Beloved Poison by E S Thompson

 

Welcome to Victorian London’s grimy underbelly!

Beloved Poison by E S Thompson

‘I stood on the threshold of my room, my hand on the door knob.’

St Saviour’s Infirmary is a crumbling, cramped, noisome old building awaiting demolition.   The building is to make way for a railway bridge, and its graveyard is to be emptied in preparation.  St Saviour’s staff represent both the best and worst of nineteenth century medical practice: some doctors attempt to introduce hygienic practices while others continue scorn change.  Jem Flockhart is an apothecary at St Saviour’s Infirmary, an observant outsider with a secret or two to hide.  William Quartermain, a junior architect, has been sent to St Saviour’s to oversee the emptying of the graveyard.  William Quartermain is to share Jem Flockart’s room, much to Jem’s disgust.

Jem comes across six tiny coffins inside the infirmary’s old chapel, and is intent on discovering where they came from and what their significance is.  But Jem has stumbled across something which others wish to remain secret, and for which they’ll commit murder.
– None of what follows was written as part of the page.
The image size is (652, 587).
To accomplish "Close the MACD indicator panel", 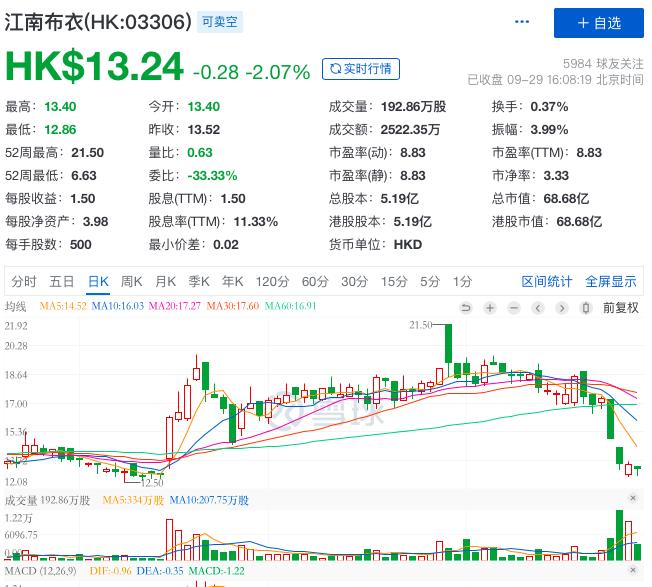I will tap(633, 570).
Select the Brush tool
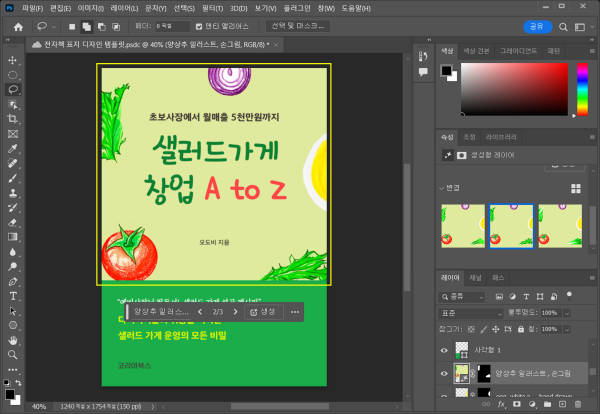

Jem’s search encompasses the grisly, bloody world of the surgeons, from the operating theatre to the dissecting table, as well as the squalor of Newgate.  Jem has a dangerous adversary, and a number of different mysteries to try to solve.  In the meantime, St Saviour’s end draws nearer.   A doctor is murdered.  The dead are exhumed from the graves and the living try to make sense of some awful choices.  In some ways, this novel reminded me of ‘Pure’ by Andrew Miller: both share the horrors of exhuming mass graves, of the impact of change on those least able to embrace it.  But the stories, and the secrets, are very different.  In ‘Beloved Poison’ Jem Flockart’s quest is driven by a sense of loss (past, present and future).  The exhumation of mass graves is an important peripheral event, whereas in ‘Pure’ it is a central defining event.

Ms Thompson has created an unforgettable story: I can almost smell St Saviour’s, feel the dirt in Newgate and envisage the death on the gallows.  It’s also a difficult book to put down: what will happen to Jem next?  What is the truth behind the tiny coffins?  The various doctors become clear (and differently flawed) characters, while William Quartermain tries to make sense of a very different world. There are many different forms of poison in this novel, many ways of encountering harm in a world which I’m sure that William Hogarth would have recognised.

Note: My thanks to NetGalley and Hachette Australia for providing me with a free electronic copy of this novel for review purposes.